Exercise. Write out every line of the listing below without changing a word, and leave out the pictures.

Dataset entries:
*** Begin section ***
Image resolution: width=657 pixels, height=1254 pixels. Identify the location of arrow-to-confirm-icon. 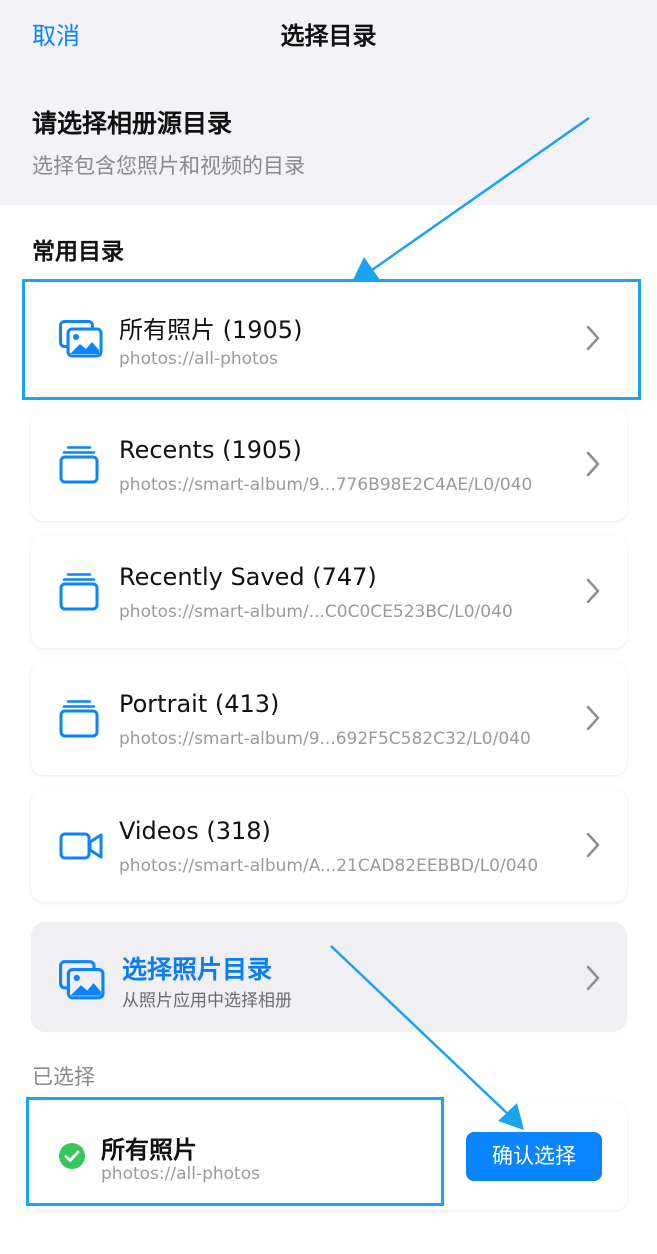
(427, 1038).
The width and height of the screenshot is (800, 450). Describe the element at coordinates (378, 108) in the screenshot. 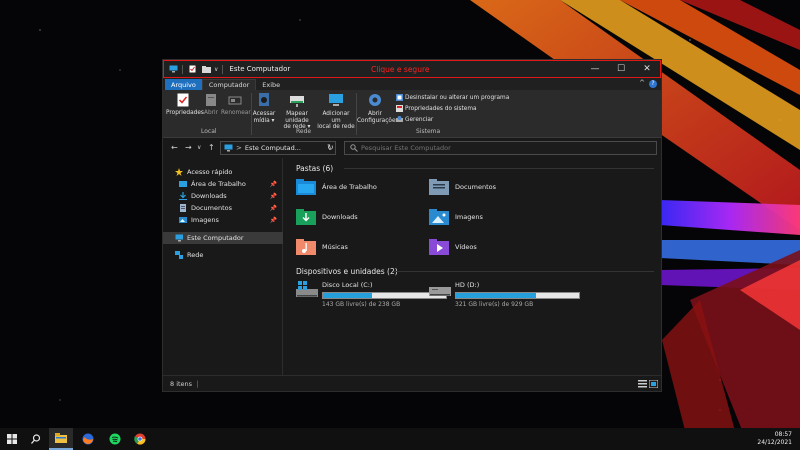

I see `open-settings-button: Abrir Configurações` at that location.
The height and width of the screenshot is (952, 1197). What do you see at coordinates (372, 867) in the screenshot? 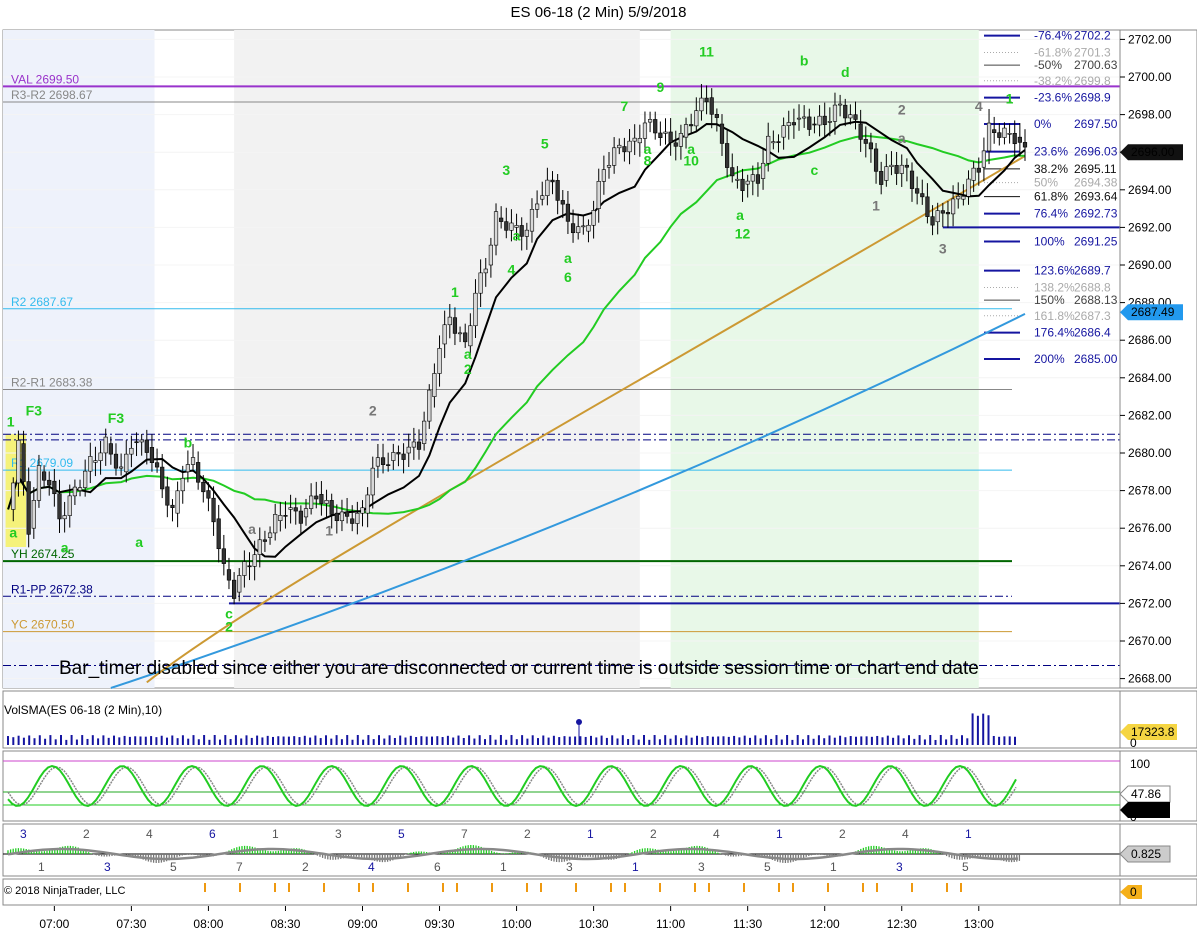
*** End section ***
Your solution.
Image resolution: width=657 pixels, height=1254 pixels. Identify the location of arrow-to-confirm-icon. 
(427, 1038).
The width and height of the screenshot is (800, 450). Describe the element at coordinates (378, 108) in the screenshot. 

I see `open-settings-button: Abrir Configurações` at that location.
The height and width of the screenshot is (952, 1197). What do you see at coordinates (372, 867) in the screenshot? 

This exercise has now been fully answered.